PROBLEM DETAILS:
Answer these questions about the Janus nanoparticle biosensor excerpt below:
(a) In the first work, what was covalently immobilized on the mesoporous silica face?
(b) Which technique was used to monitor the HRP reduction of H2O2?
(c) What limit of detection did the glucose biosensor achieve?

EXCERPT:
++++
Villalonga’s group reported the use of Au–mesoporous silica Janus nanoparticles (Au MS JNPs) and bifunctionalized JPs for catalytic [41] and affinity [42, 43] electrochemical biosensing. The first work reported Au MS JNPs dually functionalized with covalently immobilized horseradish peroxidase (HRP) as enzymatic signaling element on the mesoporous silica face, and with streptavidin (Stv) and polyethylenglycol chains as biorecognition and solubilizing agents, respectively, on the Au face (Au-MS JNPs-HRP-Stv-PEG) (Fig. 3a). Such functionalized JPs, with biorecognition-signaling ability, were successfully employed to recognize biotin on gold surfaces in a proof-of-concept application by monitoring the HRP reduction of H2O2 using cyclic voltammetry (CV). Two years later, the same group reported the use of Au MS JNPs with glucose oxidase (GOx) and HRP immobilized on the Au and mesoporous silica faces, respectively, in connection with carbon nanotubes (CNTs) [41] as GCE modifiers to construct an amperometric glucose biosensor (Fig. 3b). The resulting biosensor achieved a LOD of 360 nM and was employed for the analysis of glucose in commercial soft drinks.
++++
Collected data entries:
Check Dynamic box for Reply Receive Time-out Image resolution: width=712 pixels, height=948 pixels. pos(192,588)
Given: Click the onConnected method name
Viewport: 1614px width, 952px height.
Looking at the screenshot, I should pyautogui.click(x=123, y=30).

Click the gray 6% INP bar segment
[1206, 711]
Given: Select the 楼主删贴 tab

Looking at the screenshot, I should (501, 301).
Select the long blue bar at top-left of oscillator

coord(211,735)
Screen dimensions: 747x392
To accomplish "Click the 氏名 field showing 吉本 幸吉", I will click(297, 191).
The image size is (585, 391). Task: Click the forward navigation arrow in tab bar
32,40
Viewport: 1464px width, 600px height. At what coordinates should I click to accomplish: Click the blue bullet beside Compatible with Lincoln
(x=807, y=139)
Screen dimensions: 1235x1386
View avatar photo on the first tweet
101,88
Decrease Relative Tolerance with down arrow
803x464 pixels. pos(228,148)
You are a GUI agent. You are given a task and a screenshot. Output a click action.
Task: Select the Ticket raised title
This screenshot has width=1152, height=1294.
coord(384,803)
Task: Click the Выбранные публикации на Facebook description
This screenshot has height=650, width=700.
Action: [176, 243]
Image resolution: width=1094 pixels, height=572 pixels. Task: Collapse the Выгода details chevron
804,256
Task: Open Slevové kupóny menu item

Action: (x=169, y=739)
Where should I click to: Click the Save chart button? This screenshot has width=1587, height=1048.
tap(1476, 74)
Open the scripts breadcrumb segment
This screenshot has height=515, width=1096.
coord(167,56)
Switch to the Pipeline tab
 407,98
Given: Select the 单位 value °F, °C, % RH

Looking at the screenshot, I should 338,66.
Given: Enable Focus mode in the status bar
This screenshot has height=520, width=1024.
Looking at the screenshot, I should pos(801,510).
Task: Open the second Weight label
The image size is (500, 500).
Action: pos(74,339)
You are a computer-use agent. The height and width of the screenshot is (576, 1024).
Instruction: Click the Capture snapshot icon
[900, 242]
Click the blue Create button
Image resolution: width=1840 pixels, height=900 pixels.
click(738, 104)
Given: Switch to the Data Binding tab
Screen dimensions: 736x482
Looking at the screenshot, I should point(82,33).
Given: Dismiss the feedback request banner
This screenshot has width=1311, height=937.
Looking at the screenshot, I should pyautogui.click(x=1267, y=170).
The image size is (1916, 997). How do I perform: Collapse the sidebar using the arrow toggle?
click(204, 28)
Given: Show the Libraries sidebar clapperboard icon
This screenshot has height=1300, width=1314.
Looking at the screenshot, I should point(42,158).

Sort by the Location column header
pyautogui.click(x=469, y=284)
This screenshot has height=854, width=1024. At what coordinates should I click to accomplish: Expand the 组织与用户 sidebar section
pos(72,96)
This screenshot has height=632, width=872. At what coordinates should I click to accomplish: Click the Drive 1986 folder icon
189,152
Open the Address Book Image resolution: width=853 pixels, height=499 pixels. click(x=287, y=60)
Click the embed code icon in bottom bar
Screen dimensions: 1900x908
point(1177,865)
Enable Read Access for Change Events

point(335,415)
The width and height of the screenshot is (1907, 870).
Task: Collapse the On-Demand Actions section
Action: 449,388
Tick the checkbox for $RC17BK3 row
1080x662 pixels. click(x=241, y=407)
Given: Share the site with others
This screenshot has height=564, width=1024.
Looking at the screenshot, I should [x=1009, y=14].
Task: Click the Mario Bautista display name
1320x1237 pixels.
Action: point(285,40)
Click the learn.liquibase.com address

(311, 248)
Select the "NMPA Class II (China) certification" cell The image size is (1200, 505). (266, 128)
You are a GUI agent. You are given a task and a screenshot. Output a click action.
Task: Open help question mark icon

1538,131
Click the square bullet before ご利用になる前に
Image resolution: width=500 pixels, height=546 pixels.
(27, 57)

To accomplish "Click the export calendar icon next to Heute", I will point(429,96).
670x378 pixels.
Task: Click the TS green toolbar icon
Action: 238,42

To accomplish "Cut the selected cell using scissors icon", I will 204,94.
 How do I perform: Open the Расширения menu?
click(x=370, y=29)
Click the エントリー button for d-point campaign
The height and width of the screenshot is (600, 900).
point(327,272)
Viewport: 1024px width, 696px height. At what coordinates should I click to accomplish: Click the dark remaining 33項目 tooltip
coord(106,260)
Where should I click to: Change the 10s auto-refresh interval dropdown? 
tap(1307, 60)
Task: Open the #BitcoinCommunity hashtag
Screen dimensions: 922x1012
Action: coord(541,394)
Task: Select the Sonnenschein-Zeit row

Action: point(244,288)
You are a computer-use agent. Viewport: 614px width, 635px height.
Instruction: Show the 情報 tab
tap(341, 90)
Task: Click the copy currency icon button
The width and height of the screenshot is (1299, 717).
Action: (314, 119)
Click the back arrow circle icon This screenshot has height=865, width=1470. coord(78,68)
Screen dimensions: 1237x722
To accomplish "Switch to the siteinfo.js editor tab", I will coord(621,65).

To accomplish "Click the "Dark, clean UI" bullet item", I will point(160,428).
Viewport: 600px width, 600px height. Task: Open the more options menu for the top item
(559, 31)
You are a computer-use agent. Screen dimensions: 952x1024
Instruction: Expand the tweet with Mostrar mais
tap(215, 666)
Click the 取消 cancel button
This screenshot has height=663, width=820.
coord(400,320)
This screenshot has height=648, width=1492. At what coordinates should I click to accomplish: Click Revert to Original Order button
++++
EXERCISE SOLUTION:
(a) Horseradish peroxidase (HRP), as the enzymatic signaling element.
(b) Cyclic voltammetry (CV).
(c) 360 nM.